Five Major Turn-Offs That Publishers Hate

I like to break down the writing process into three simple parts:

Step 1 – Writing

Step 2 – Editing

Step 3 – Publishing

The first two steps are rather straightforward; however, the third step is often cause for consternation amongst many writers. While getting your writing published can be a difficult challenge if you do not put the work in (or hire a publishing consultant), you can dramatically improve your chances of publication by simply avoiding these five common mistakes:

#1 – Make sure that your manuscript is edited. I fully understand the impulse to take the initiative and just go for publication after completing a manuscript. For me, this hasty approach has never led to actually getting published. Even though I help other writers as an editor, I fully acknowledge that I, like every writer, can be quite myopic about my own material. It’s my baby, and it’s perfect—except it’s not. My friend Rairigh Drum edits my fiction, and my girlfriend Lauren Rubin and writing partner Zubair Simonson edit my screenplays. I trust them fully to take the quality writing that I produce and shape it into something excellent. I could not do it without them, and most likely neither can you. Having a qualified editor that you can trust pore over your manuscript is critical to catching both the simple errors in spelling, grammar, and syntax that can make a publisher reject your manuscript, and also to catching the larger errors, like plot holes, weak description, or vague characterization that can also doom your writing.

#2 – Not conducting yourself as a professional. I’ve mentioned my story before about how I sent an expletive-laced letter to Brian Fugett, publisher of Zygote in My Coffee, and still had my poem accepted by his publication. I highly recommend that you do not do the same! For 99.9% of publications, you would want to approach your query letter the same way you would write a cover letter for a position in the workforce. When you interact with publishers or others in the field, engage with them in the same way you would conduct yourself during an interview. Put simply: cut out the horseshit in your communications.

#3 – Delusions of grandeur. You very well might be the best unpublished writer around; however, let the critics say it. Tooting your own horn will turn off publishers and make you look like a giant ass in the process.

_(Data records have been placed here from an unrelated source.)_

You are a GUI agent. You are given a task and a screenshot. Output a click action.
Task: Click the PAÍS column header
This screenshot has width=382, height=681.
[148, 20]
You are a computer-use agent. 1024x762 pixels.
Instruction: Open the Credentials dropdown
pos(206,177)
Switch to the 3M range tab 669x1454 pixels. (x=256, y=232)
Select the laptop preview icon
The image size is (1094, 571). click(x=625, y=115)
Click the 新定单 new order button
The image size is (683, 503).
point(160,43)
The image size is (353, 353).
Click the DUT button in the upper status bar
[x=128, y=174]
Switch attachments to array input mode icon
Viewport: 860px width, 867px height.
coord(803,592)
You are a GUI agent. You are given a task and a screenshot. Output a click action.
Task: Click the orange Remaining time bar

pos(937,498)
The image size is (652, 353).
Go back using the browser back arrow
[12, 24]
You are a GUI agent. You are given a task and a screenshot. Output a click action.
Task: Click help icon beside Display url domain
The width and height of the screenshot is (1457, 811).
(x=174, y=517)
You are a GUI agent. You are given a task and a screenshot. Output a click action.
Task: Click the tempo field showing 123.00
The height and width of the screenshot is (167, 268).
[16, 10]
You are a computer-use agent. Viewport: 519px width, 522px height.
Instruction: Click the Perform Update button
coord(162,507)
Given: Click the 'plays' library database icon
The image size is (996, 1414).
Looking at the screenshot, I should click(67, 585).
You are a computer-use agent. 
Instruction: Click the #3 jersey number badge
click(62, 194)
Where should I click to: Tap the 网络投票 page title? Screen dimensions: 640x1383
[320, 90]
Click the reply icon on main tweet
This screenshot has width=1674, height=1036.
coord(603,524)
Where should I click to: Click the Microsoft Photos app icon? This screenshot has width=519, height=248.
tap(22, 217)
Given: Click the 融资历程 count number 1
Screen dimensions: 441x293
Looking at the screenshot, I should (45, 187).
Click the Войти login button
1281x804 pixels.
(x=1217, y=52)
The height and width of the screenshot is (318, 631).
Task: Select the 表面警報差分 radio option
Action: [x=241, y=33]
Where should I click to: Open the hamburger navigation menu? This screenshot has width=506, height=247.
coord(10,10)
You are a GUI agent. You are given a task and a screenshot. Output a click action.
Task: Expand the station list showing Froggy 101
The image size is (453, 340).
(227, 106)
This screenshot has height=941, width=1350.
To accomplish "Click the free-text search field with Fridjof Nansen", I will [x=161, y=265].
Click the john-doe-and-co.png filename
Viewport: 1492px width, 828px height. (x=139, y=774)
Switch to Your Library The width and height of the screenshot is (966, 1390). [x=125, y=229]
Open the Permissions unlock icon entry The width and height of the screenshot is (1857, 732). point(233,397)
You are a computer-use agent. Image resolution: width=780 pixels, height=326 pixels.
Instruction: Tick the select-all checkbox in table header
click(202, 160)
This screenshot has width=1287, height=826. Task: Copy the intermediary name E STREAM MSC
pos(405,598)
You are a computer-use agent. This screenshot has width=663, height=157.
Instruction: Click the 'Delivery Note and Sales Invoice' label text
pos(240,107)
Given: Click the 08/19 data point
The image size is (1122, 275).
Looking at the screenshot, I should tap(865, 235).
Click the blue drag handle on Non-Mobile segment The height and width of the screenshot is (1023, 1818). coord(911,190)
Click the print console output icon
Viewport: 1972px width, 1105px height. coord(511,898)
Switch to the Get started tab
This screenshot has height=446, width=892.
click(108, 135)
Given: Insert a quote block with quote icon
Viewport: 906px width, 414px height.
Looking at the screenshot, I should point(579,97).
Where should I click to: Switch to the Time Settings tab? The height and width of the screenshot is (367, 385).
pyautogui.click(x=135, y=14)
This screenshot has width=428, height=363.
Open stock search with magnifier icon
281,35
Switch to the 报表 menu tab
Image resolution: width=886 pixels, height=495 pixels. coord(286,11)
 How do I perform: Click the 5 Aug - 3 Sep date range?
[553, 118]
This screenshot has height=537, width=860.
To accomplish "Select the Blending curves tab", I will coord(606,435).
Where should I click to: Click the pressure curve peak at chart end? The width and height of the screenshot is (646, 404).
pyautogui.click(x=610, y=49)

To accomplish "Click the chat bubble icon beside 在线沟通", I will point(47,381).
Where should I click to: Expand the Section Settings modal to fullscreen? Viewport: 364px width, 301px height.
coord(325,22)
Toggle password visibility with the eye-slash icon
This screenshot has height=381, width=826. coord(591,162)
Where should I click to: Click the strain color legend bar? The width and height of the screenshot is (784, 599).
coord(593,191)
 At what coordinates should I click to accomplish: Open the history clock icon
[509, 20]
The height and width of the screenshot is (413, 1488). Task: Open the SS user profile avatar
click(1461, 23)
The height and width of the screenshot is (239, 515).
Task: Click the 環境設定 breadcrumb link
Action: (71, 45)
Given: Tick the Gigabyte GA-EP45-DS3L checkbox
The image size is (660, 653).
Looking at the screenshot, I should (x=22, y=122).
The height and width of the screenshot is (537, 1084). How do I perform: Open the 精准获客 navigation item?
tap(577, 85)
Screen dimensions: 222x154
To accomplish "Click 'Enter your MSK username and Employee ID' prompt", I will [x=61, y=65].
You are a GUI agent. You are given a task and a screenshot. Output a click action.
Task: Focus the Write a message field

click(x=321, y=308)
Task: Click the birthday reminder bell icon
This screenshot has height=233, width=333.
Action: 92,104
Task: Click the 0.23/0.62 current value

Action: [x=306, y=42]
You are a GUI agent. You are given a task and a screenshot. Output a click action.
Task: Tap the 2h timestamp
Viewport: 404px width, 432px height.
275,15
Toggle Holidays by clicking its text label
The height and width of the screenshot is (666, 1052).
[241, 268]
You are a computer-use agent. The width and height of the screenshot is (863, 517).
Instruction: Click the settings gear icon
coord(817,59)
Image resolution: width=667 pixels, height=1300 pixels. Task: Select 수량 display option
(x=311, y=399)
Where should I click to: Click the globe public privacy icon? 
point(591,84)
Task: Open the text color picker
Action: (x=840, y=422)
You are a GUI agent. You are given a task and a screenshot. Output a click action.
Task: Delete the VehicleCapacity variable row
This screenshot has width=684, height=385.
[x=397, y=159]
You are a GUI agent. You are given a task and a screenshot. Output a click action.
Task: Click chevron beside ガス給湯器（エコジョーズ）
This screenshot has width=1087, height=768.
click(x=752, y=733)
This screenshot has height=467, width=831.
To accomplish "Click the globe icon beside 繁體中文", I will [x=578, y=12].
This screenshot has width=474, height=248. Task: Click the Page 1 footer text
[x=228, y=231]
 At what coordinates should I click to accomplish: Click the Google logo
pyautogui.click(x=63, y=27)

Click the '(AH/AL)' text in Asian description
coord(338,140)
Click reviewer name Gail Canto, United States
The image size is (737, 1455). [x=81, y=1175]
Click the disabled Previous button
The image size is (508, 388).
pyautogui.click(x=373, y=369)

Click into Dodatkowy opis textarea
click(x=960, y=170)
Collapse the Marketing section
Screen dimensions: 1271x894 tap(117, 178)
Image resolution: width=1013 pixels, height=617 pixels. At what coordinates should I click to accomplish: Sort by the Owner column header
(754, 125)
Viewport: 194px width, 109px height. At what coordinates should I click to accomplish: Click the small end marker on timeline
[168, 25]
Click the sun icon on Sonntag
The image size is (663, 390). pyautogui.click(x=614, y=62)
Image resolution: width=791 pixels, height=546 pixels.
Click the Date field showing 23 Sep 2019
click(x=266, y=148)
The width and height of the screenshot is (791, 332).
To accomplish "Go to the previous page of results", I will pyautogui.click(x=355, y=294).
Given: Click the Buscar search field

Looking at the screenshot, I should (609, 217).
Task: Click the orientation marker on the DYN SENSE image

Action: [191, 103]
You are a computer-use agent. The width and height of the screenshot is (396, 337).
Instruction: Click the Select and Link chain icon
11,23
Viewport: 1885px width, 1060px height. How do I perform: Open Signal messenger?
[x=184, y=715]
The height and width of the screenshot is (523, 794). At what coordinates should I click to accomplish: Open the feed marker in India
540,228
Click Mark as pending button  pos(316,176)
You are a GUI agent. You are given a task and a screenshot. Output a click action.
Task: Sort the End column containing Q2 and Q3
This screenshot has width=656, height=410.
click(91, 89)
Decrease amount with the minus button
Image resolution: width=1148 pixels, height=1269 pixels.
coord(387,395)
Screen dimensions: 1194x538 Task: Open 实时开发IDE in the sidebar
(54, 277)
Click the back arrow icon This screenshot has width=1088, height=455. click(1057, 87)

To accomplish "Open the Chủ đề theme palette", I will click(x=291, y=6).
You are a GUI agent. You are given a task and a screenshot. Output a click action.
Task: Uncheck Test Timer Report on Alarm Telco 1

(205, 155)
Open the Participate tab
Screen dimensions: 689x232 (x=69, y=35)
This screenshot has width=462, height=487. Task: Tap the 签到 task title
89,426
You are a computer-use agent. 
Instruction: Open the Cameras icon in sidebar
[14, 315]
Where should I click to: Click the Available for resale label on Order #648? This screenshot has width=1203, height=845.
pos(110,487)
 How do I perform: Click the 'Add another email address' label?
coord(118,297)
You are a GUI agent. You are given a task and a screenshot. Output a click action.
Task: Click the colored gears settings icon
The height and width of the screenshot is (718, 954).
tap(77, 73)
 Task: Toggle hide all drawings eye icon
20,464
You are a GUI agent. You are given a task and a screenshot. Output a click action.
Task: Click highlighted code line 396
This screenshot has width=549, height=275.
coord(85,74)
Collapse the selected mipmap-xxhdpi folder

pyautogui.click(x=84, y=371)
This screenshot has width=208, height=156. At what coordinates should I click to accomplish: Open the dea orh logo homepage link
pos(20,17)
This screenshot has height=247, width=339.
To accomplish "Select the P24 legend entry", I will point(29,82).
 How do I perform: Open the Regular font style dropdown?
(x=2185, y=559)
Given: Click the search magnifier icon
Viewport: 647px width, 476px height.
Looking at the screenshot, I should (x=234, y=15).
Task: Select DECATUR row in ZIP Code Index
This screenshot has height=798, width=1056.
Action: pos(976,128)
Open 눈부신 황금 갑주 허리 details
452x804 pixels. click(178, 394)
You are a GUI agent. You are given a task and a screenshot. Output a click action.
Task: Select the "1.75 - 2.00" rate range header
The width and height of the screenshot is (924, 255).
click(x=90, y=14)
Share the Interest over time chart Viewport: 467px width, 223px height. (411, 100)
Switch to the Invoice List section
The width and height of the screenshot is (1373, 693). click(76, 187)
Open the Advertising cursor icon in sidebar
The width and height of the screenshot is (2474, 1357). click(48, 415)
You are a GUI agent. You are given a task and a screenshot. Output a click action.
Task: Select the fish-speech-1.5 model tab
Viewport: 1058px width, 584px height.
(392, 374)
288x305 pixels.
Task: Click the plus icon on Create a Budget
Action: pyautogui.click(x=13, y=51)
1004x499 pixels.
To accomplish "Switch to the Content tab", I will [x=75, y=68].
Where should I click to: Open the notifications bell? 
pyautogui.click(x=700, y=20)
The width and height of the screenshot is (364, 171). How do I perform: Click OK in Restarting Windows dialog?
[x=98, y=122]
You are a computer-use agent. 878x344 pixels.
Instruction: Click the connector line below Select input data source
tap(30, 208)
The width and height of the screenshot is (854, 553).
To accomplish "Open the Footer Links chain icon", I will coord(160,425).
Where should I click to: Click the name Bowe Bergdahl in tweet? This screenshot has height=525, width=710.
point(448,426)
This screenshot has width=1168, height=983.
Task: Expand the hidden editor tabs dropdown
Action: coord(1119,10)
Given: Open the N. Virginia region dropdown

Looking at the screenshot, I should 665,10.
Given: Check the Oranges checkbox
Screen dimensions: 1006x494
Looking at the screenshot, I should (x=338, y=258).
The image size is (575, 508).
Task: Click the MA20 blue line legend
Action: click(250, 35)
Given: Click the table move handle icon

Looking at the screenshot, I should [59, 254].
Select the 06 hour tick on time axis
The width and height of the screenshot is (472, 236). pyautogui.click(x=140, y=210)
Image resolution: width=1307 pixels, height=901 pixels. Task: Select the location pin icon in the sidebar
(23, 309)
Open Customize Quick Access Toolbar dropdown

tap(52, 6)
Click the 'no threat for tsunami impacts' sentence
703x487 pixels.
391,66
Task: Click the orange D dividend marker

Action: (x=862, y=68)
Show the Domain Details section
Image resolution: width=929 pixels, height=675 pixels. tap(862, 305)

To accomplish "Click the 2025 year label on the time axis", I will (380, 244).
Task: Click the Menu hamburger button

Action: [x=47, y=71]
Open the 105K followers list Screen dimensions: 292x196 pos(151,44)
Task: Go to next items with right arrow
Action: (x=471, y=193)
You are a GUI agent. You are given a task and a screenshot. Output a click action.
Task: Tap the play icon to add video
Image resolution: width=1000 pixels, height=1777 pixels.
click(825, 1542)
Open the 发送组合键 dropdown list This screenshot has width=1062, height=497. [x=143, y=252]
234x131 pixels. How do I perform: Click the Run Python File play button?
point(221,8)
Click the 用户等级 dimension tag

#4 – Sending good material to a publication outside of your niche. Most every publisher, aside from the Big 5, cater to a specific niche. If your writing is excellent, but it does not fit the form, style, or genre of the publishing house, it will be rejected. Just because a piece of writing may be good, it doesn’t mean that every publisher would be interested in it.

#5 – Not following directions. Most all reputable publishing houses list clear rules on the submission process. If you disregard them, even if you do everything else right, it will likely lead to a rejection.

By avoiding these five common traps, your success rate in terms of getting published will improve.